= AIM OF THE TASK =
How many separate lines in this material contain the string "timeline"? Respond with the number alone.

= PROVIDED INFORMATION =
★ ★ ★ ★ ★ ★ ★

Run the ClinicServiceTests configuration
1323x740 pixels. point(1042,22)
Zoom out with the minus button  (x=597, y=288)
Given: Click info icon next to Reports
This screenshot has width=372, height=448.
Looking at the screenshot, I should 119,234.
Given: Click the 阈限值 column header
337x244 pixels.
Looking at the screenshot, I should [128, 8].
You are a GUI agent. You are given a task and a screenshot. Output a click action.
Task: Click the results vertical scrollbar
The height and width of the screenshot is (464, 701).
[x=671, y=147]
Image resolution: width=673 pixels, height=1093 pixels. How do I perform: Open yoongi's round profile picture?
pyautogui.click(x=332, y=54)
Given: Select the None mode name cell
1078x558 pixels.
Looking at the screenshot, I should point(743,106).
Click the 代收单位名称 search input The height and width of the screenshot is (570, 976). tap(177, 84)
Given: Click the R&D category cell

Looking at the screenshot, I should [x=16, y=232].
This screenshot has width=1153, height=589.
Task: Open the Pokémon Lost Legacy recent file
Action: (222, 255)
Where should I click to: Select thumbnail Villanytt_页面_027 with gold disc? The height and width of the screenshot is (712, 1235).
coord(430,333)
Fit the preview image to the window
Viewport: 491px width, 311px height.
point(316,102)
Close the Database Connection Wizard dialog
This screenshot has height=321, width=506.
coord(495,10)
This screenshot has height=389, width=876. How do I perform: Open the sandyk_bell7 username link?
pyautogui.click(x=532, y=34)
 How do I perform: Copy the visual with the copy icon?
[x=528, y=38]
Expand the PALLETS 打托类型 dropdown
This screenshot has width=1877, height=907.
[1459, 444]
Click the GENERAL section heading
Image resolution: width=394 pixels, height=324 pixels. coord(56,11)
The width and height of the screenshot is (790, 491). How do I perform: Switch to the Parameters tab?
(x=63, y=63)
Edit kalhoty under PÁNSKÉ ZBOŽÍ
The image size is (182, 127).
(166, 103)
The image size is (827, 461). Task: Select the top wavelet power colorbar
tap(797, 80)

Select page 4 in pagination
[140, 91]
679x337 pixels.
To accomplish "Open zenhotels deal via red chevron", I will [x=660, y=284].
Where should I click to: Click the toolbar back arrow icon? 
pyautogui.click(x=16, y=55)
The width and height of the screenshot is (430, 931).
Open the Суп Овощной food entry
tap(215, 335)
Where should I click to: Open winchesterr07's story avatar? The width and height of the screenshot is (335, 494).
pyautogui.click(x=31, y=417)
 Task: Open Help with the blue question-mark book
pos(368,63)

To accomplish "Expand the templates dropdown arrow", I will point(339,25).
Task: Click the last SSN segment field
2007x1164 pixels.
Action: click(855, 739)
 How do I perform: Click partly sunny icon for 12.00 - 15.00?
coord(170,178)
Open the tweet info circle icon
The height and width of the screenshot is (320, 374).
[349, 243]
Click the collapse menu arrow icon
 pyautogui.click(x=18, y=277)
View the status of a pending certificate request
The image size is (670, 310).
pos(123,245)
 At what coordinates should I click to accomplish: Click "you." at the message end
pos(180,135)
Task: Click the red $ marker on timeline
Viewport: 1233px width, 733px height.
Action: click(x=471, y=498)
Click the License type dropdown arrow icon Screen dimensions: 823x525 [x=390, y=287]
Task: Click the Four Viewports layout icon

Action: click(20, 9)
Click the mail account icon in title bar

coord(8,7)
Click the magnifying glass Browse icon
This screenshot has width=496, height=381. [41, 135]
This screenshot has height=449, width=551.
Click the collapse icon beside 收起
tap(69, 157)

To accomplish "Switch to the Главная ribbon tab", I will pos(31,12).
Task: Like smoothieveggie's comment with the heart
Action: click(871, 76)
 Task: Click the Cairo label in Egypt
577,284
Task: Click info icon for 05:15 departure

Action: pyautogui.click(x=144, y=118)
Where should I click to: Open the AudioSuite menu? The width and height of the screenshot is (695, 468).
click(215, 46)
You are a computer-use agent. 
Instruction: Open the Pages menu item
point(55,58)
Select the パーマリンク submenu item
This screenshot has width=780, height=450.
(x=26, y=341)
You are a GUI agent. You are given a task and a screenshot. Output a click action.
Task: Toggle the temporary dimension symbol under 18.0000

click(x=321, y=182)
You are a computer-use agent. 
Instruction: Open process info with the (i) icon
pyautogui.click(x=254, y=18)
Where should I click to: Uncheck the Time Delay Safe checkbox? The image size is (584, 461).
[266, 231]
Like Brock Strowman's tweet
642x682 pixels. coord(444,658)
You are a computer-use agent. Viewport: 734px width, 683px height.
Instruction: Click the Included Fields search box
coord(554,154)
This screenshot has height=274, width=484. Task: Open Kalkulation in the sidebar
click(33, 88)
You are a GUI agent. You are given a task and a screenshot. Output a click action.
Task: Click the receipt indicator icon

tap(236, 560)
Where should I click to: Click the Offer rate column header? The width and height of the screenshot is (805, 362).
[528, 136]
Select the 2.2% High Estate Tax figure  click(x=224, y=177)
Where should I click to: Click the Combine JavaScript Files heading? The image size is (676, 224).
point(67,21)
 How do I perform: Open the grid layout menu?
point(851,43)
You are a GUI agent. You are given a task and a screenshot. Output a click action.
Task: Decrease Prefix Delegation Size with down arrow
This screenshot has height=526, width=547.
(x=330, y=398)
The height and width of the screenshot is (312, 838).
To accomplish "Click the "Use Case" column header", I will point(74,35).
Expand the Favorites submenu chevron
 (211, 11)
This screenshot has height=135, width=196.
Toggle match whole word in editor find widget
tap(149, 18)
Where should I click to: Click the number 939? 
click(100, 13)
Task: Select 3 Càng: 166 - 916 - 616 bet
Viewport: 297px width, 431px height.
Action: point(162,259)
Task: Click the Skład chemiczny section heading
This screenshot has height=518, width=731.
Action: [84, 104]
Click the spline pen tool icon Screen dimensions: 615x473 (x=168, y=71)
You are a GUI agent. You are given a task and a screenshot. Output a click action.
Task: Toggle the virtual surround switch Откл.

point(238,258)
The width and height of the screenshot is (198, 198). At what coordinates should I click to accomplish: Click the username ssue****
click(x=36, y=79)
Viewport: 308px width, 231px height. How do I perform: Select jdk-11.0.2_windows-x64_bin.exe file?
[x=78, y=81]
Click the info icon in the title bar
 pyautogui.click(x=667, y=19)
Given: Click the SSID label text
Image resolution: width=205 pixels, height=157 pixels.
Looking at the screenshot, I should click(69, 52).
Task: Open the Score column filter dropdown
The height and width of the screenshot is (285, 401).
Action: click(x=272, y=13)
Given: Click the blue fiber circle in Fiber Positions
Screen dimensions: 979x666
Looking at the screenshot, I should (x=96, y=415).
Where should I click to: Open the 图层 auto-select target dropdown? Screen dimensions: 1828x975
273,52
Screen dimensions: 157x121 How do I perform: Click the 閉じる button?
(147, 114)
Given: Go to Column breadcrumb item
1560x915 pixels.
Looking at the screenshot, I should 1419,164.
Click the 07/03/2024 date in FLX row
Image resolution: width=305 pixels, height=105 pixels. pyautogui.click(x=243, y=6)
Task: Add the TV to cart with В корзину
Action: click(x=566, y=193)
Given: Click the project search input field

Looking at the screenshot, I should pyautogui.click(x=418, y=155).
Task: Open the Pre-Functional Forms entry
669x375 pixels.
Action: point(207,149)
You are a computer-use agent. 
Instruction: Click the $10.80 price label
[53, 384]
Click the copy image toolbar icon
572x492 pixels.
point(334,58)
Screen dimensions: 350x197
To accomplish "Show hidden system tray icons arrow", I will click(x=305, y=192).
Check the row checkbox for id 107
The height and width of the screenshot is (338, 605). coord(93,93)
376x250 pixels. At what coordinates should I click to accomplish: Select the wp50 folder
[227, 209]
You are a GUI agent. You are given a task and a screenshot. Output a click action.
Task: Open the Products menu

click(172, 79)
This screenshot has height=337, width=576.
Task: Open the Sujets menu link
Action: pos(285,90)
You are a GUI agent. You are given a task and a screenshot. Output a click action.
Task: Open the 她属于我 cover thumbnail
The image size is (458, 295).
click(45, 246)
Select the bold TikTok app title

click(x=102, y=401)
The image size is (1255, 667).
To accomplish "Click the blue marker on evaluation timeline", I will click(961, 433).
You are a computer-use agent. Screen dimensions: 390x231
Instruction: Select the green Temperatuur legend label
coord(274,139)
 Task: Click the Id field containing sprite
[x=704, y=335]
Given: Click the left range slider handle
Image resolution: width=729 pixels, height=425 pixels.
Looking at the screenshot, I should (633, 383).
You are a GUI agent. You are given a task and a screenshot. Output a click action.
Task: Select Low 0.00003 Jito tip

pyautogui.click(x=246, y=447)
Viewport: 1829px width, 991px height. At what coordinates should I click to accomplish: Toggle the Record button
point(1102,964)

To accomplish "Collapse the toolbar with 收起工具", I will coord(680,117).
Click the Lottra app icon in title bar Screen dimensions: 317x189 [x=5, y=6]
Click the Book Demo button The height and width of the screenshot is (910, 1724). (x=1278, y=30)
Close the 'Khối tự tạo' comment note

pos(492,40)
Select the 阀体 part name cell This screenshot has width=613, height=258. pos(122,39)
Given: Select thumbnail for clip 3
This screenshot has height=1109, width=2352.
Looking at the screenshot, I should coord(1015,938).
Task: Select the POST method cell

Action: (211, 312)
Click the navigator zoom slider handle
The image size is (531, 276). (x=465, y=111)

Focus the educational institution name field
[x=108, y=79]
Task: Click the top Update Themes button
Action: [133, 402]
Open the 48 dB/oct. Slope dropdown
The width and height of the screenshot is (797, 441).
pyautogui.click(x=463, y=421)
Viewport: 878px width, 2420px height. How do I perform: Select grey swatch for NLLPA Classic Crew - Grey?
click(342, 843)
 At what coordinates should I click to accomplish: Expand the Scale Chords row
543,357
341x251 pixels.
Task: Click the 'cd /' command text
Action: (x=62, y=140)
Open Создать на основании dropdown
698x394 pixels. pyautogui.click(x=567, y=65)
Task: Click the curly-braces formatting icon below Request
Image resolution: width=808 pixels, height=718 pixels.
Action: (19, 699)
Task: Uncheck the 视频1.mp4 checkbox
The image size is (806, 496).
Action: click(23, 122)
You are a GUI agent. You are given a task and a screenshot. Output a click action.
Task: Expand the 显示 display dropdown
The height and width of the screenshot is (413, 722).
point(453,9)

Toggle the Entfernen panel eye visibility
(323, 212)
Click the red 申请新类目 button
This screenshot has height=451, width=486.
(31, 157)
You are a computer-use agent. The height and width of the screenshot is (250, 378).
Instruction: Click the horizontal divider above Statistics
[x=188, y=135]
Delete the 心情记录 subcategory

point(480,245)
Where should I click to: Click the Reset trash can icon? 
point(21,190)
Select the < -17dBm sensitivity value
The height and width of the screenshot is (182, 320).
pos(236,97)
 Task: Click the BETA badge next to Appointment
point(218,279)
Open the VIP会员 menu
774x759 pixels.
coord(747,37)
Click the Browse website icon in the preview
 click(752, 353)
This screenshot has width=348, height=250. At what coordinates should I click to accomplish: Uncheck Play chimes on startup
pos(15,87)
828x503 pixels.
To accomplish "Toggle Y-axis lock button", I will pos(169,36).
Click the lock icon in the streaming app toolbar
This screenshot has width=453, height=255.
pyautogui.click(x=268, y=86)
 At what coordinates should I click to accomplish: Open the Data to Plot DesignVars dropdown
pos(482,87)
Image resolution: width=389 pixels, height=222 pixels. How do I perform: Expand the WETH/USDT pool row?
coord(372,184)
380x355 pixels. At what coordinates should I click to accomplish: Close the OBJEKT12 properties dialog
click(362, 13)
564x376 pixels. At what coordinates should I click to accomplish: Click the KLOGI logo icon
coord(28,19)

★ ★ ★ ★ ★ ★ ★

= REPLY TO THE EXERCISE =
2